Intervista a Gabriele Cantella autore de: “L’ opera dei pupi”


Gabriele Cantella è un giornalista, nato a Catania ma trapiantato a Milano. “L’opera dei pupi” è il suo primo libro, che abbiamo recensito di recente. Ora vediamo di conoscerlo meglio attraverso una breve intervista.

D.  Benvenuto Gabriele e grazie per aver accettato l’intervista. So che sei un giornalista sportivo con la passione per la cronaca nera. Come nasce questa passione?

R. Grazie a voi, sono felice di avere l’opportunità di presentarmi ai vostri lettori. La passione per ‘la nera’ risale ai giorni della mia adolescenza e non mi abbandona ancora, anzi, oggi è diventata anche un lavoro, poiché come giornalista me ne occupo quotidianamente. La mente criminale mi ha sempre affascinato, forse perché così lontana dalla mia e per questo misteriosa: ciò che è ignoto mi affascina, mi incuriosisce e allora vado alla ricerca dei perché… Cosa spinge una mente a uccidere? Chi è l’assassino? E la vittima? Perché quel particolare modus operandi? Tutte domande che si pone il giornalista, ma anche l’inquirente, il poliziotto. E così, per rispondere a questi interrogativi, costruisco la mia storia e sviluppo la mia indagine.

D.  Ora parliamo del tuo libro. “L’opera dei Pupi”. Sei racconti molto coinvolgenti. Tre di questi con due protagonisti particolari. Il commissario Paternò e il suo fido compagno Cammarata. Ti sei ispirato a qualche persona reale, o sono frutto della tua fantasia?

R. Carmelo Paternò e Mauro Cammarata rappresentano due facce della stessa medaglia, ciascuno rispecchia una differente parte di me, ma l’uno non può esistere senza l’altro. I tratti distintivi del carattere e dell’umanità di Paternò e Cammarata sono marcatamente autobiografici: pensano, agiscono e parlano come farei io, conducono un’indagine di polizia come la condurrei io ed ecco perché le inchieste del mio commissario risulteranno forse al lettore piuttosto anticonvenzionali.

D.  Gli altri tre racconti, sono ispirati a fatti reali?

R. ‘Chiaramonte Gulfi, 1299’ è ispirato a una leggenda medievale siciliana e mi ha dato l’opportunità di spostare la mia narrazione dal piano della giustizia umana a quello superiore della giustizia divina, quasi una sorta di contraltare in relazione a ‘Giustizia imperfetta, in cui la giustizia dell’uomo diventa la giustizia di un uomo, una giustizia cieca e distorta, perché amministrata e somministrata non in un aula di tribunale, ma per mezzo di una pistola. ‘Il Guastatore’ è il risultato di una folgorazione istantanea, un’associazione di idee che si è presentata come una rivelazione: arte e giustizia, quale il loro rapporto? E in che modo l’arte può servire la giustizia, diventarne uno strumento? La fantasia mi ha dato le risposte che cercavo…

D. Come concili la tua attività di giornalista sportivo con “il mestiere di scrivere”?

#### Compito richiesto 1:
In quale città è nato Gabriele Cantella secondo l'intervista?
#### Compito richiesto 2:
Scala i record dalla riga che contiene "For every named" fino alla riga che contiene "Terms of Use (176, 2511)", inclusa. Riscrivi soltanto queste righe, richieste comprese, moltiplicando per 0,2 ogni coordinata nelle risposte e arrotondando all'intero, con le metà per eccesso.
L'intervista e i record provengono da fonti diverse.

Record delle posizioni bersaglio
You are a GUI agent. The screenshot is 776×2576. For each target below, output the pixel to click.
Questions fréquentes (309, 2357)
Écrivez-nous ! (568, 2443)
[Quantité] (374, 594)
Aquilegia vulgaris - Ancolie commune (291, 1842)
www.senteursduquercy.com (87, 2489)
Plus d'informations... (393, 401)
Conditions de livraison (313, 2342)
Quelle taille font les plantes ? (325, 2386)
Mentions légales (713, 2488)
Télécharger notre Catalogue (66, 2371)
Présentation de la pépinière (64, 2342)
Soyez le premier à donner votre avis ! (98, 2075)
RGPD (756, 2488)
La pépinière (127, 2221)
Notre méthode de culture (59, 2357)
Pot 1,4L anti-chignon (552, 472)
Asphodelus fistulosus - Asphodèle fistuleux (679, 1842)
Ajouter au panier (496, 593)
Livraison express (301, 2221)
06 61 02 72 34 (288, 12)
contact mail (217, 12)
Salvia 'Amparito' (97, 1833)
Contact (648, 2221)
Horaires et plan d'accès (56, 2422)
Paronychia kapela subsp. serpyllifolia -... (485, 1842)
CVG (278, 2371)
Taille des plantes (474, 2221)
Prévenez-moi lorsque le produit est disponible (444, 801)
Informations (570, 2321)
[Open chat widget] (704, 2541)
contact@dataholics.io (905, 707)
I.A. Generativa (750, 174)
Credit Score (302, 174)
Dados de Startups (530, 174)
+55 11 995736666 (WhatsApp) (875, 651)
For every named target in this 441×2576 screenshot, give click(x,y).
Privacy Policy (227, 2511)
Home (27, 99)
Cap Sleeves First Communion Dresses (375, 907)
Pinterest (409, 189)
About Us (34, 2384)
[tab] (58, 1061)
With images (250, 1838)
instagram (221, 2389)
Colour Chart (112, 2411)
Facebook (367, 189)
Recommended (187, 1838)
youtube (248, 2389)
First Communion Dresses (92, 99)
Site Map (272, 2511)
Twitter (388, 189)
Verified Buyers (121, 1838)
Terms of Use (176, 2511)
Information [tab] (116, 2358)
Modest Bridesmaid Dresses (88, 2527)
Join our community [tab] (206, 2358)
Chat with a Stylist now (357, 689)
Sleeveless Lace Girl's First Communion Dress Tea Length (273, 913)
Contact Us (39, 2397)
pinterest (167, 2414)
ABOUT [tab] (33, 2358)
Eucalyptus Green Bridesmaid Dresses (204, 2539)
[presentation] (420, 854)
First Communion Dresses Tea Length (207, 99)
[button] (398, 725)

#### Risposta completa 1:
A Catania.

#### Risposta completa 2:
For every named target in this 441×2576 screenshot, give click(x,y).
Privacy Policy (45, 502)
Home (5, 20)
Cap Sleeves First Communion Dresses (75, 181)
Pinterest (82, 38)
About Us (7, 477)
[tab] (12, 212)
With images (50, 368)
instagram (44, 478)
Colour Chart (22, 482)
Facebook (73, 38)
Recommended (37, 368)
youtube (50, 478)
First Communion Dresses (18, 20)
Site Map (54, 502)
Twitter (78, 38)
Verified Buyers (24, 368)
Terms of Use (35, 502)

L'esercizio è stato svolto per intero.